とはいえ、当時のロシアで髭のない男性は信用されません。高額な「ひげ税」をかけて貴族や国民に髭を剃らせようとしました。
乳房税(インド)
19世紀初頭に課せられたインド南部の国にあったとされる税で、乳房を隠すために税金を払わなければなりませんでした(カースト下位の女性に限られています)。
廃止された理由は、納税を強要する税務調査官の前で乳房を切り落として死亡するという事件が起こったからとも言われています。
トイレ税(古代ローマ)
古代ローマ人たちにとって尿は衣服の洗濯や歯のホワイトニングなどに使う欠かせない液体でした。
皇帝ウェスパシアヌス(在位69−79年)は、これに目をつけ公衆トイレに溜まった尿を取引する業者に税を課しています。あまりにも衝撃的だったのかイタリアでは「ヴェスパシアーノ」が男性用公衆トイレを意味する言葉となりました。

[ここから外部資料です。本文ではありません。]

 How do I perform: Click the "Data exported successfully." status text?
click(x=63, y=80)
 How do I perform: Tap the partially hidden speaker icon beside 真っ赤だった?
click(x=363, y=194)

※尿にも含まれる尿素という成分は加工されて現代でも歯磨き粉などに使われているほか、アンモニアも水で落ちないスーツやジャケットの丸洗い、血液のシミ落としに使われています。
臆病税(イングランド)
中世のイングランドで課せられた「王と共に戦争に行きたがらない騎士」に対する税。
ヘンリー1世の統治下から始まったとされますが、状況が大きく変わったのは失地王ジョンの時代です。なんと税率300%にまで引き上げたということで、かの有名な『マグナ・カルタ』が突きつけられた一因とも言われています。
空気税(フランス)
最後に紹介するのが衝撃の空気税。ルイ15世の財務総監エティンヌ・ド・シルエットが提案した税金です。当時はイギリスを中心とした国との戦いで敗戦が続いて財政難になっていた事で取り入れようとしましたが、周囲から大反対を受け導入には至りませんでした。
そんな無茶な税を取ろうとしたために『無能大臣』とあだ名が付けられ、すぐに辞任する事となりました。その汚名返上のためなのか、節約に努めたことでお金のかからない影絵で肖像画を描く技法『シルエット』が編み出されたという逸話が残っています。
以上、おかしな税金5選の紹介でした。他にも長い歴史の中で煙突税、カエル税、窓税、子ども税など不思議な税が作られては消えていきました。